Cool. So, how is Lyft different from the ever-present Uber?
Well, Uber works by connecting those in need of a ride with taxi and black cab drivers operating within the Taxi & Limousine Commission system. These are people that have already gone through the commission’s background check process.
So, what’s the problem?
Lyft wants to operate outside that system and create their own network of drivers with their own network of cars without any involvement from the TLC. By technically not employing their drivers, Lyft hoped to avoid the TLC restrictions, but the TLC wasn’t having it. So, today the TLC threatened to interfere with Lyft on the premise that the ride-share app is an “unauthorized service.” The TLC stated that it would straight up seize Lyft vehicles (which belong to their drivers), Lyft drivers would face heavy, $2000 fines and TLC-approved drivers found using Lyft would be swiftly punished.
How did Lyft respond?
They issued a very long statement about their thorough background checking system and their strict rules regarding what their drivers can and can’t do. Just to name a few: Drivers, who must be 21+, aren’t allowed to pick up street hails and their cars (no older than 14 years old) must pass “a 19-point safety inspection” conducted by Lyft or an approved third party. Read the whole Lyft statement here.
Sounds good. So, why are they still in trouble?
Because that wasn’t good enough for the TLC. They’d rather be involved in the whole process than unleash a fleet of cars they know nothing about onto the outer boroughs. And on July 10, the TLC got the backup it needed when the Department of Finances issued a cease-and-desist order to Lyft.

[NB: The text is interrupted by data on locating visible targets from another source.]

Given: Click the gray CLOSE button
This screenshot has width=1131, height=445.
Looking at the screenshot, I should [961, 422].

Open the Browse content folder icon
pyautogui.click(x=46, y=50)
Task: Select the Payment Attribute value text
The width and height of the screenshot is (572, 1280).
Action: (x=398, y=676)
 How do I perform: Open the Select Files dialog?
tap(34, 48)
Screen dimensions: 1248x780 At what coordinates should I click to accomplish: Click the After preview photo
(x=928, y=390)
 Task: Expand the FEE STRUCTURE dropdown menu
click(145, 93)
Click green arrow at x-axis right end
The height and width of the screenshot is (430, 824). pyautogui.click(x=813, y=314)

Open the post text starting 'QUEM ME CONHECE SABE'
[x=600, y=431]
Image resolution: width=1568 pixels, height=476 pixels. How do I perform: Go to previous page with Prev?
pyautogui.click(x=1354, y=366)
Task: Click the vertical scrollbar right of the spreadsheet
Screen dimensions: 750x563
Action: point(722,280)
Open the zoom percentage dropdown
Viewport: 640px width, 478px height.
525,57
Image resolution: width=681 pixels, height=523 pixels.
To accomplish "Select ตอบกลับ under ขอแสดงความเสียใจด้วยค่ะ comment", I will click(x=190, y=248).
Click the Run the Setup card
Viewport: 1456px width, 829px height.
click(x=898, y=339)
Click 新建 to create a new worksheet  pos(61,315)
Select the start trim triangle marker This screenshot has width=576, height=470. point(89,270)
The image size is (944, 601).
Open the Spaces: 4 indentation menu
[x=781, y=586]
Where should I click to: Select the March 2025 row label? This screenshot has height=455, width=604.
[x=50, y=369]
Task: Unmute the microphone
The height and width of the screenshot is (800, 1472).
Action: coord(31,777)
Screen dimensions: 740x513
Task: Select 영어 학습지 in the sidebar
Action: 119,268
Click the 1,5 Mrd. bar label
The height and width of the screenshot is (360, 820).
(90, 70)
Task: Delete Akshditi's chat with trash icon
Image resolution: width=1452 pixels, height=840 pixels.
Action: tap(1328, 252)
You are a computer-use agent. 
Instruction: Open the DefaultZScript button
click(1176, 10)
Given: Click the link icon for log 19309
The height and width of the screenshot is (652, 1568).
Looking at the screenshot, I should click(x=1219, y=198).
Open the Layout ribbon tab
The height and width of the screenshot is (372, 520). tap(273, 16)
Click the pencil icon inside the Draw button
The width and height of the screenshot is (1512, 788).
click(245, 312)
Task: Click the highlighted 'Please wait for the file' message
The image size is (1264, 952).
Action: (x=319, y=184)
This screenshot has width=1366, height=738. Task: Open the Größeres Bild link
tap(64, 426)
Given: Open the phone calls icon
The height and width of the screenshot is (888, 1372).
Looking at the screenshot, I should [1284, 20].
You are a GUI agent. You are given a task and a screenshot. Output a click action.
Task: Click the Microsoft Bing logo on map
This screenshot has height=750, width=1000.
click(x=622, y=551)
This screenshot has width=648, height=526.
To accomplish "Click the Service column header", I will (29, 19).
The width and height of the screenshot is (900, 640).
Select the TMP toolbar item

In the notice, which you can read in full here, Superintendent of Financial Services Benjamin M. Lawsky states that the company is “engaging in insurance and livery activities in New York in violation of the State’s Insurance and Financial Services Law, placing the public at risk” and that the service “inappropriately shift[s] the insurance costs of a commercial enterprise to private citizens and their insurers.” What’s more, it seems that Lyft lied to the Department of Finances, claiming in a June 5 meeting that they had absolutely no plans to launch in New York City—and then attempting to launch a month later. Not a good look at all.
Update: As of 1:17 pm on July 11, the State has filed a restraining order against Lyft. According to Attorney General Eric Schneiderman, scourge of airBNB, Lyft is trying to operate “without proper licensing.”
What happens now?
Lawsky et al. are demanding that Lyft cease all operations in New York state (including their services in Buffalo and Rochester) until they comply with state law. Lyft has not publicly replied to the order yet and is scheduled to begin operation at 7 pm on July 11.
And why does it matter?
The TLC has long had a reputation for policing street transportation in this city. The most famous example is the dollar van controversy of the 80s and 90s, when illegal cheap vans popped up in response to the 1980 transit strike. Licensing for dollar van drivers became available in 1994, but the great majority of dollar vans continue to operate without TLC licenses in neighborhoods with poor access to public transportation. Lyft was meant to fill a similar gap, offering a significantly cheaper alternative to cabs and Uber alike by employing locals with their own cars. We’ll see how this plays out, but we doubt Lyft will get away with undercutting the TLC and its army of cabbies. Maybe in other cities, but not in taxi-dependent New York.